▸ **Dataset rows**:
BEGIN
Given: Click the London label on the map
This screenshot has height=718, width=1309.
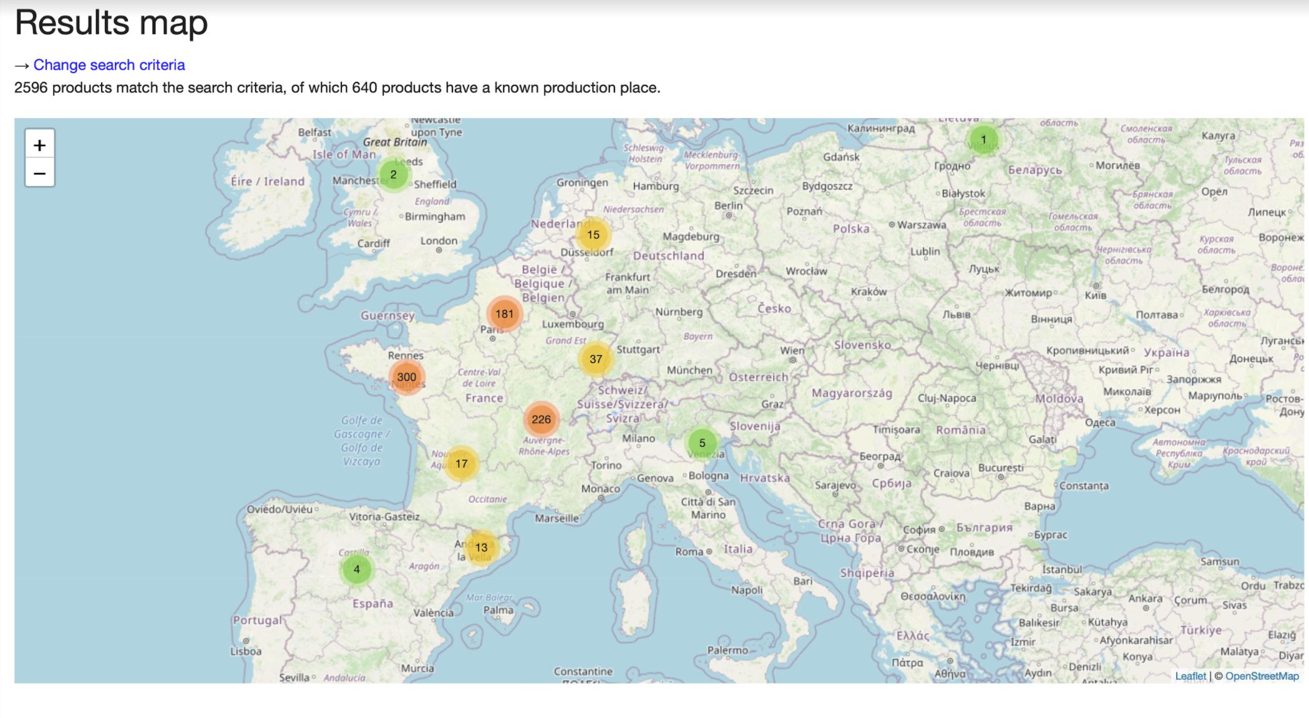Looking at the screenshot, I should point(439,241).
END
BEGIN
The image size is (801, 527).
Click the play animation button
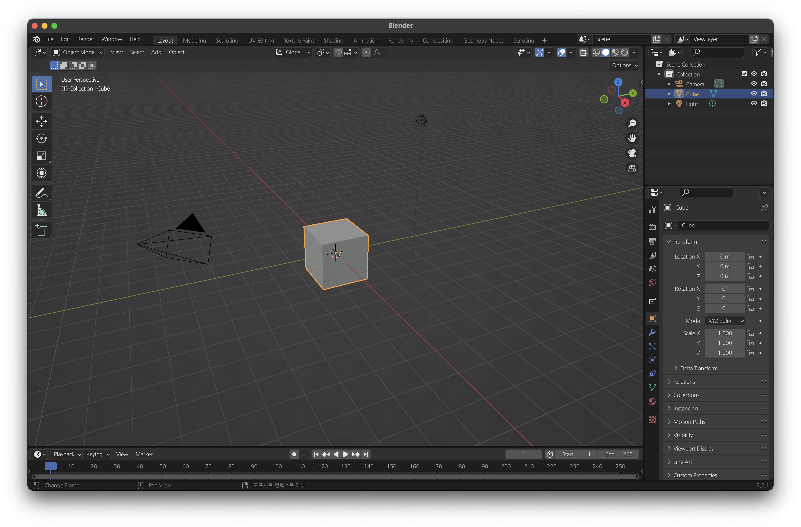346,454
END
BEGIN
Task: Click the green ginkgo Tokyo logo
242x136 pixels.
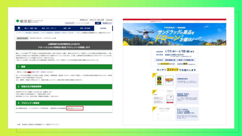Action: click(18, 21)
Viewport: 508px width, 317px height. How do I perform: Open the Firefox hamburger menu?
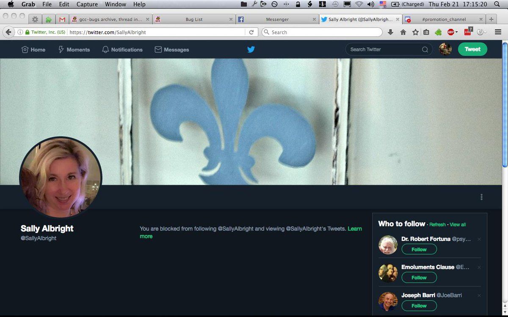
END
▸ **Your objective**: State how many lines of the records contain the string "width", matching case exactly. Reply with the number alone.

▸ **Written answer**: 2